Предложенный отрывок:

################

Можно было бы несколько обобщить встречавшиеся в русской традиции разнообразные виды реакции на присущую Новому времени отчужденность и разделить на два разных, хотя и переплетенных, типа представлений о сообществе и интерсубъективности, сформулированные в ответ на современные проблемы и затрагивавшие сразу русскую и западную традиции. Представление первого типа впервые нашло выражение – и обрело чрезвычайно мощное влияние – в провокационном романе Чернышевского «Что делать?», а представление второго типа – в откликах Толстого и Достоевского на этот роман. Если, согласно первому представлению, люди должны, идя по пути просвещения и «приходя в сознание», вступать в организации наподобие общин, то, согласно второму, напротив, личности следовало содрать с себя внешний слой, навязанный образованием и обществом, и вернуться к исконному единству. В романах, которые рассматриваются в первых двух главах настоящего исследования, взаимоотношения женщин служат образцами обоих типов воззрений и подробными иллюстрациями того, как из отдельных личностей возникают и формируются сообщества.

################

Исходные записи:

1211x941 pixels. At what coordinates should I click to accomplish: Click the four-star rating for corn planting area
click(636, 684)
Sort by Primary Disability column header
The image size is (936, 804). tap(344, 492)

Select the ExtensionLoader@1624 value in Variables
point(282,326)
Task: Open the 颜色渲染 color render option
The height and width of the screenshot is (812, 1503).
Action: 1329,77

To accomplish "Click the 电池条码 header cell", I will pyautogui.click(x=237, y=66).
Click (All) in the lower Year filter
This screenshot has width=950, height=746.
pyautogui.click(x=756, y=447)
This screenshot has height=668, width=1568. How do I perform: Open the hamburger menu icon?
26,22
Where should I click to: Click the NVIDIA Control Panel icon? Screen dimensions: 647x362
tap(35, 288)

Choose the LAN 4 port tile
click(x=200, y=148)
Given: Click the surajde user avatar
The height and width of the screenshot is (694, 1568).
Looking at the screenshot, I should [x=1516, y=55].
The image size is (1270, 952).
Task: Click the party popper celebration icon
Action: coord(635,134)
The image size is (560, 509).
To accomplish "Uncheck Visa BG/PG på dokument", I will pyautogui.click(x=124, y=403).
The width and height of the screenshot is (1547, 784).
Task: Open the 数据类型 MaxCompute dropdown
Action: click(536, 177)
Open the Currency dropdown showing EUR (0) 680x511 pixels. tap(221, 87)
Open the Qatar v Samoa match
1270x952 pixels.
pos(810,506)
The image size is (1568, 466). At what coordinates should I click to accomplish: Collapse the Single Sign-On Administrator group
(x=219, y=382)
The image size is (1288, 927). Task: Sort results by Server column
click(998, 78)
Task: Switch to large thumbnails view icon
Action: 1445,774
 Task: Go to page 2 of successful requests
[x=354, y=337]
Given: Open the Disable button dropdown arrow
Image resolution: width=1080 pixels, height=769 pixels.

################

Задания:
1. Назовите всех писателей, чьи фамилии упомянуты в отрывке о русских представлениях о сообществе.
2. Продолжите отрывок о русских представлениях о сообществе, начав сразу после его последнего предложения.

Ответы:
1. Чернышевский, Толстой, Достоевский.

2.
И для Чернышевского, и для Сталина были характерны такие представления о коллективе, которые подразумевали полное переустройство общества и уходили корнями к французским социалистам-утопистам, а также к левым гегельянцам. В этой традиции рассматривается община, ориентированная на идеал разума, который заменяет устаревший авторитет божественной власти или обычая. Если человек как автономный субъект будет свободно следовать велению своего разума, это приведет к торжеству принципов коллективного блага и прав отдельного человека27. Хотя сторонники такого рода утопии выступали за социальное равенство, в ее советском изводе вскрывались опасности самих ее организующих принципов: Ленин настаивал на необходимости «революционной партии пролетариата», а впоследствии эта партия мутировала в скрепы сталинского государства. В первой главе («Рациональное») показано, как освобождение и просвещение героини Чернышевского Веры Павловны послужило катализатором революционного прогресса – движения к утопическому будущему, пронизанному социалистическими идеями. Хотя исследователи обычно отмечают, что главным вкладом этого романа в споры о женском вопросе и его главным влиянием, оказанным на литературу и жизнь, стала изображенная там «свободная любовь», в действительности важнейшим и с политической, и с повествовательной точки зрения является показанное в романе представление об отношениях между женщинами. С самого начала романа мы видим, что женщины вступаются за других женщин, причем действуют из альтруистических инстинктов, – тогда как мужчины предаются бесплодным занятиям и спорам. Когда Лопухов, наставник Веры, просит товарища обвенчать их (этот брак должен освободить девушку из-под ига ее ретроградного семейства), тот, как «новый человек», действуя из соображений разумного эгоизма, отказывается, потому что опасается неприятных последствий для себя. А вот жена этого товарища упрашивает его отбросить расчеты и произносит те самые слова, ставшие названием романа: «Ну, что делать, рискни, Алеша». Чернышевский показывает, что нелогичность женского сочувствия – средство преодолеть жесткий рационализм. В снах Вере являются «богини» и помогают ей понять, как ее трудное положение связано с трудным положением всех женщин в самые разные исторические эпохи. Согласно логике романа, это понятие о женском коммунитарном духе должно было сломить барьеры неравенства, созданные материальными условиями текущего времени, и сделать так, чтобы утопическое будущее наступило как можно скорее.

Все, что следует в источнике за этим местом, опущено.